Un ama de casa en Jerusalem

Tenía 37 años cuando dejé el ashram y me fui a Jerusalem para estudiar Torá. Un mes antes de cumplir 39, me casé con Leib Iaacov Rigler, un músico de California. Mis padres vivieron para llevarme a la jupá y ver el nacimiento de mi primera hija (a los 40 años), Pliá Esther. Mi padre falleció cuando yo tenía 42; mi madre falleció un año y medio después. A los 46 años, di a luz a mi hijo. Cuando en su brit escuché al Rav anunciar su nombre, “Israel”, en honor a mi padre, estallé en llanto.

En la boda de Sara. Su padre tenía 84 años, su madre 77.

Me convertí en un ama de casa. Aprendí a vivir por mi esposo y por mis hijos. Mi familia se volvió sagrada para mí. Y en el proceso, alcancé la meta personal/espiritual que me había eludido en el ashram. La vida de un bebé es frágil; aprendí a rezarle a Dios constantemente por el bienestar de mi bebé. Un bebé trae incomparable alegría; aprendí a agradecerle a Dios constantemente por cada sonrisa, por cada paso y por cada palabra de mi bebé. De acuerdo con el judaísmo, unirte con tu esposo es la única forma de alcanzar unidad con Dios en esta era sin el Templo.

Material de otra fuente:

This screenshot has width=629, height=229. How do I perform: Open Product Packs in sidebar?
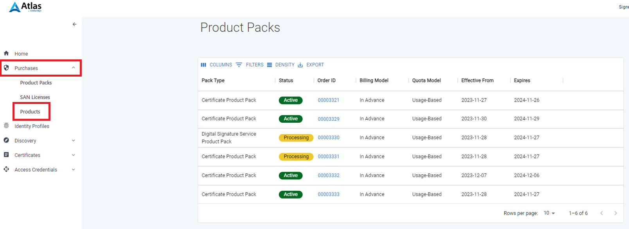click(36, 83)
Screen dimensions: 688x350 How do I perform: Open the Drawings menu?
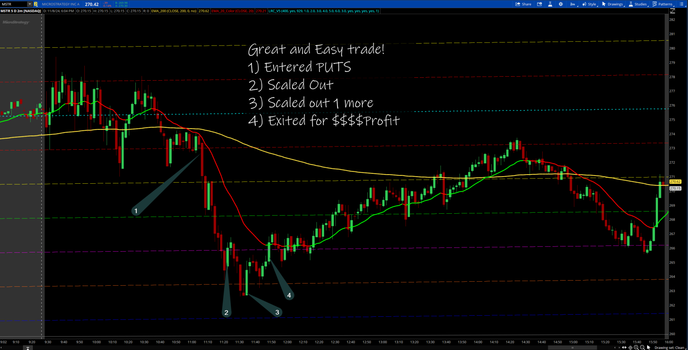click(612, 4)
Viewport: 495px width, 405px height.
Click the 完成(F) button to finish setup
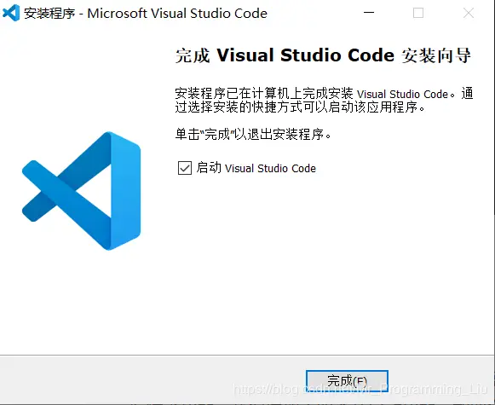[x=347, y=380]
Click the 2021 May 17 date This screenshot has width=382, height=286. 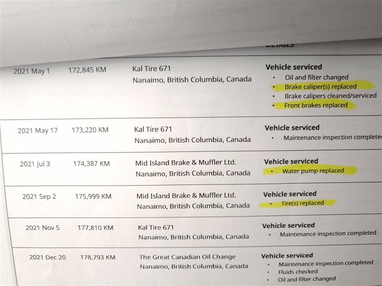click(37, 130)
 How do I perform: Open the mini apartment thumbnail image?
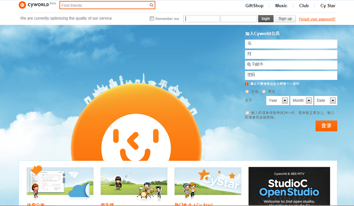click(x=60, y=182)
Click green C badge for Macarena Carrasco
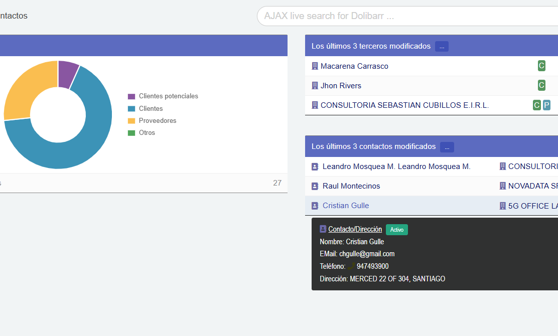Viewport: 558px width, 336px height. (x=541, y=66)
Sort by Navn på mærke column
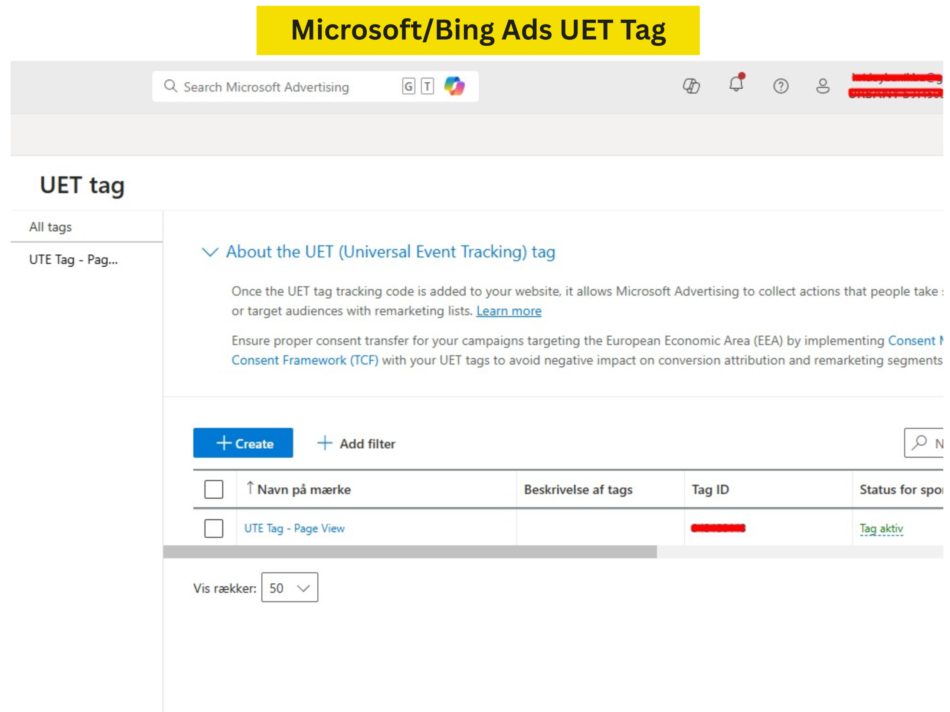Screen dimensions: 950x712 (x=304, y=489)
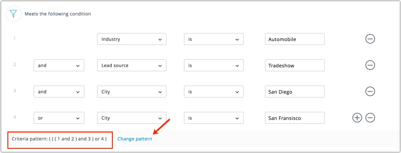Remove the Lead source condition row
Image resolution: width=401 pixels, height=153 pixels.
tap(370, 65)
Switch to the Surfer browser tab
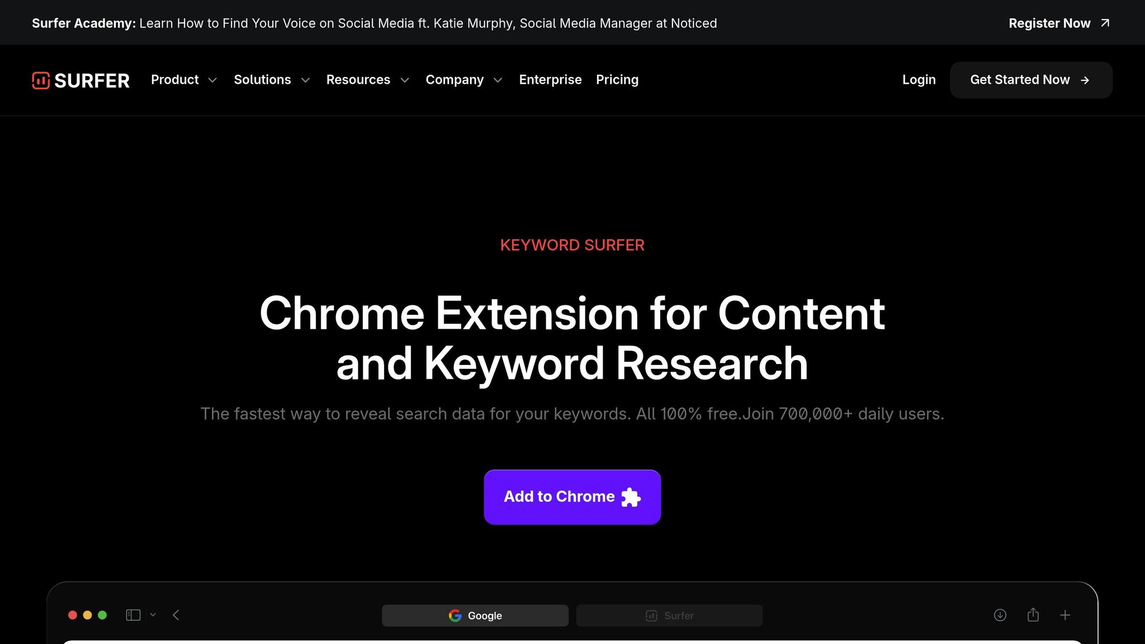The height and width of the screenshot is (644, 1145). (x=669, y=615)
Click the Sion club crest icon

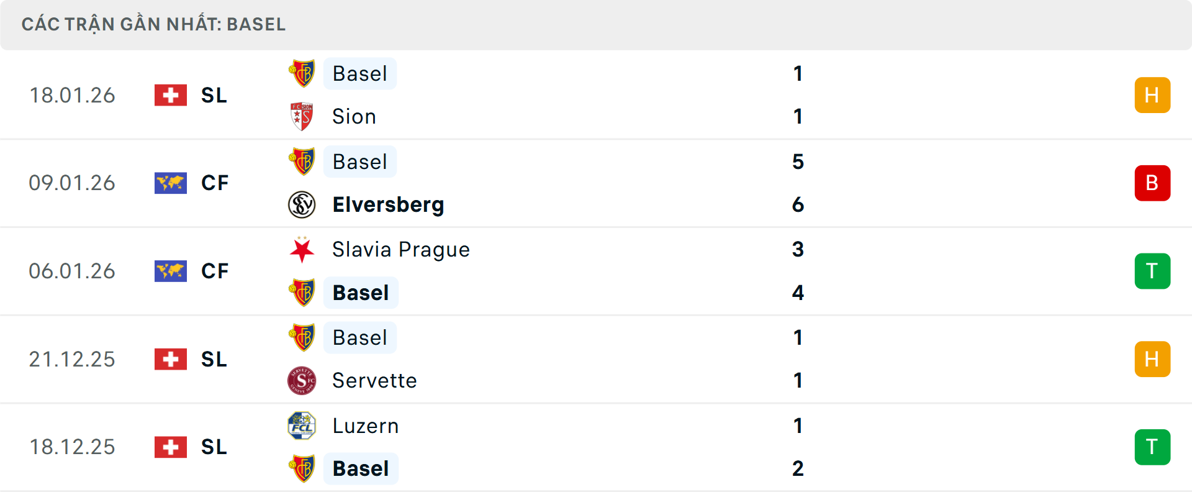tap(302, 116)
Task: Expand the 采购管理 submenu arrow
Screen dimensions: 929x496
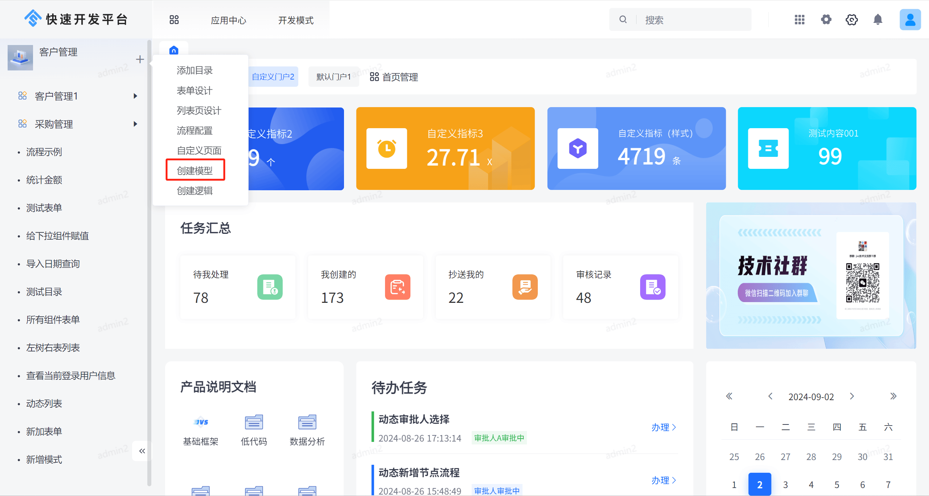Action: pos(135,124)
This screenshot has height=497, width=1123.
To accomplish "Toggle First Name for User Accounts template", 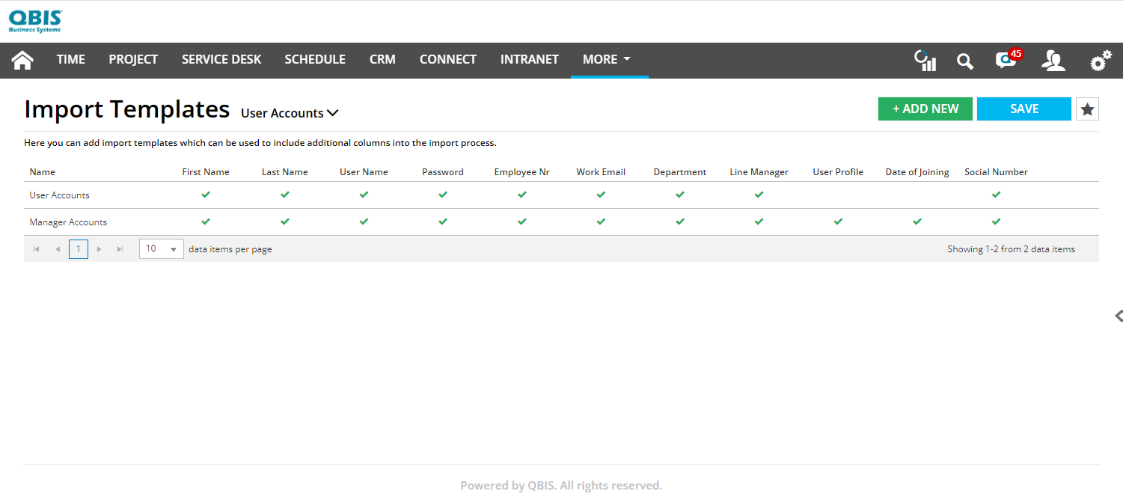I will coord(206,194).
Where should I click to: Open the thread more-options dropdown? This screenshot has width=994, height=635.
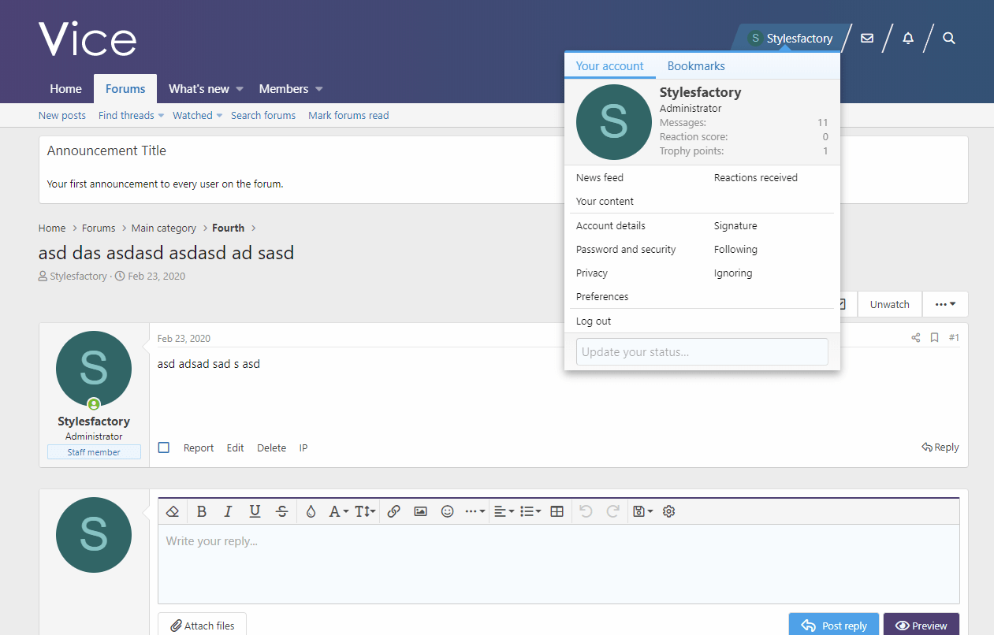point(945,304)
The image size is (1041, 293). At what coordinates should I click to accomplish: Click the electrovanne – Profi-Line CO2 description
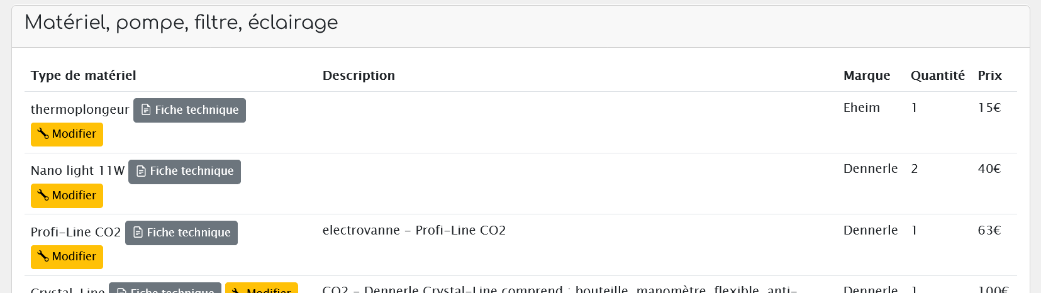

A los 85 y 78 años, sus padres viajaron a Israel para el nacimiento de Pliá Esther.

A través de décadas de estudio de la Torá y de practicar las mitzvot, además de dieciséis años en un vaad de musar [un grupo dedicado al crecimiento personal que realiza ejercicios diarios], aprendí a escoger la conexión con mi esposo, aunque él difiere tanto a mí en términos de personalidad, tendencias y comportamiento. Aprendí que para ver la unidad detrás de toda la realidad, tengo que escoger la unidad con mi esposo y el amor para mis hijos, sin importar qué elecciones ellos hagan.

Mis padres creían que el propósito de la vida era la familia. Yo creía que el propósito de la vida era el desarrollo personal y espiritual. Cuánto me sorprendí al comprender que el camino más elevado para el desarrollo personal y espiritual transita por las montañas y valles, el terreno a menudo tortuoso de la familia. Mi padre y mi madre, quienes nunca pensaron en el desarrollo personal o espiritual, anduvieron por el camino de la familia. ¿Se habrán sorprendido al final de encontrarse en la meta que yo siempre había ansiado?

Para la aliat neshamá de mi padre, Israel ben Iosef Iehudá, en su 30mo iortzait.